# Teks Rujukan:
------------------------------------------------------------
Ciri yang paling menonjol dari corak teologi Islam rasional adalah memberikan kedudukan yang tinggi pada akal manusia. Hal ini memberikan dampak dalam kehidupan, yaitu dinamis dalam bersikap dan berpikir. Adapun corak teologi Islam tradisional memberikan kedudukan yang tinggi kepada kekuasaan dan kehendak mutlak Allah dan menempatkan akal manusia pada kedudukan yang lebih rendah (lihat Zar, 2001:20-22). Dampaknya dalam kehidupan adalah kurang dinamis kalau tidak dibilang statis dalam bersikap dan berpikir.
Muhammadiyah sebagai organisasi keagamaan yang didirikan oleh Kiyai Haji Ahmad Dahlan pada tanggal 8 dzulhijjah 1330 Hijriyah bertepatan dengan tanggal 18 November 1912 Miladiyah di Yogyakarta, adalah manifestasi dari identifikasi sebagai gerakan tajdid. Bagi Muhammadiyah, tajdid ini diartikan sebagai usaha untuk mengembalikan ajaran Islam yang murni (Mughni, 1990:273), sebagaimana yang tertera dalam al-Qur’an dan hadits. Muhammadiyah sendiri, dalam pernyataannya tidak pernah menegaskan tentang teologi Islam yang dipergunakannya, apalagi teologi Muhammadiyah itu sama dengan Maturidiah.
Untuk itu, dalam tulisan ini akan dielaborasi tentang corak teologi Muhammadiyah dengan menganalisis dalam hal pandangan Muhammadiyah tentang sifat-sifat dan keadilan Allah.
Sifat-Sifat Allah
Permasalahan yang muncul dalam hal sifat-sifat Allah yaitu apakah Allah memiliki sifat atau tidak. Keyakinan umat Islam, sebelum timbulnya permasalahan ini adalah bahwa Allah memiliki sifat-sifat azali tanpa mempermasalahkan tentang keberadaan sifat-sifat itu. Namun, setelah Abu Muhriz Jahm ibn Shafwan (w. 128 H/745 M), tokoh paham jabariyyah, membawa pemikiran yang menafikan sifat-sifat bagi Allah, umat Islam pun terbagi kepada dua golongan; pertama, shifatiyyah yaitu golongan yang mengakui keberadaan sifat-sifat bagi Allah dan kedua, mu’aththilah yaitu golongan yang menafikan keberadaan sifat-sifat bagi-Nya (al-I’bar, 1977:50).
Mu’tazilah berpandangan bahwa Allah tidak memiliki sifat yang berdiri sendiri. Paham ini didasarkan pada tauhid, yakni mensucikan Allah dari syirik.
------------------------------------------------------------
# Tujuan Tugas:
Tuliskan kembali bagian teks rujukan yang dimulai dari "Ciri yang paling" dan berakhir pada "statis dalam bersikap dan berpikir.". Gantilah "akal manusia" dengan "rasio manusia".

# Butir yang tercantum dalam kumpulan data:
------------------------------------------------------------
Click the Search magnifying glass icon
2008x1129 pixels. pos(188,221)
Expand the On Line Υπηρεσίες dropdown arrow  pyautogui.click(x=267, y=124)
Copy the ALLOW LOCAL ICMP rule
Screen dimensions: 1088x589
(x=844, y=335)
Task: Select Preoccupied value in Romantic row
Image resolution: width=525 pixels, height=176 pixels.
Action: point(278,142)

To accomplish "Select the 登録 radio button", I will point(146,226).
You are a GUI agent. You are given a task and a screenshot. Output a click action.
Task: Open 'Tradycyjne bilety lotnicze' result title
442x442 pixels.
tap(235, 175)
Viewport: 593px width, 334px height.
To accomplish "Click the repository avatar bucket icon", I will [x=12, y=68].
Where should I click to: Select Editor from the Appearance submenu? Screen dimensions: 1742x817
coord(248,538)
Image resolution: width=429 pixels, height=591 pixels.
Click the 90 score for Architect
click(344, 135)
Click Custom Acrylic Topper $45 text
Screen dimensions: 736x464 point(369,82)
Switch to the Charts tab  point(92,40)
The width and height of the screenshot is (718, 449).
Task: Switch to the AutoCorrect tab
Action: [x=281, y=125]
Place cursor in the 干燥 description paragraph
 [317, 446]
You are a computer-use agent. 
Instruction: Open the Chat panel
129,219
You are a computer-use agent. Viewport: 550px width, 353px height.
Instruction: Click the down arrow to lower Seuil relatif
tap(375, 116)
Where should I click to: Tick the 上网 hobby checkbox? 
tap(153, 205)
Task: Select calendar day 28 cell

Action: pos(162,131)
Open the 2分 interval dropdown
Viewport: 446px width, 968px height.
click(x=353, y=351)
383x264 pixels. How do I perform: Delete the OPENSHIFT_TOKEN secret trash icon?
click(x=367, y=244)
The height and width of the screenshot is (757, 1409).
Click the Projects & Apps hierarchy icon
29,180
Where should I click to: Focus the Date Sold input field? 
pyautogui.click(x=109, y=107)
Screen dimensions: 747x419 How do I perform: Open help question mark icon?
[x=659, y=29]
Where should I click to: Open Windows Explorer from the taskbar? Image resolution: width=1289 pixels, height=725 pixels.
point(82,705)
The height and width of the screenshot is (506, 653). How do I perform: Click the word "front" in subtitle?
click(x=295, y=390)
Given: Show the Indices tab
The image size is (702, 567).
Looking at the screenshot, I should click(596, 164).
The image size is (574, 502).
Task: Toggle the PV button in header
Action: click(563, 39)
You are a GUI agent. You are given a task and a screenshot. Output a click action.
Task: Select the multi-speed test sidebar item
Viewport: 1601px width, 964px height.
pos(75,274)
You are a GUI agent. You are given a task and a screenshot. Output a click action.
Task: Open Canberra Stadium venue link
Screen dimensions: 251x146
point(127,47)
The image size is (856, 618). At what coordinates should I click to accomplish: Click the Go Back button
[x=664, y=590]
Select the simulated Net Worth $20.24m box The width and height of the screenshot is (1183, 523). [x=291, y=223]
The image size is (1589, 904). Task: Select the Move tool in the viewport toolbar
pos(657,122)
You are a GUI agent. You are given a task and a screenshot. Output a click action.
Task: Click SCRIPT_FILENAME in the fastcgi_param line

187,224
------------------------------------------------------------
# Hasil Akhir:
Ciri yang paling menonjol dari corak teologi Islam rasional adalah memberikan kedudukan yang tinggi pada rasio manusia. Hal ini memberikan dampak dalam kehidupan, yaitu dinamis dalam bersikap dan berpikir. Adapun corak teologi Islam tradisional memberikan kedudukan yang tinggi kepada kekuasaan dan kehendak mutlak Allah dan menempatkan rasio manusia pada kedudukan yang lebih rendah (lihat Zar, 2001:20-22). Dampaknya dalam kehidupan adalah kurang dinamis kalau tidak dibilang statis dalam bersikap dan berpikir.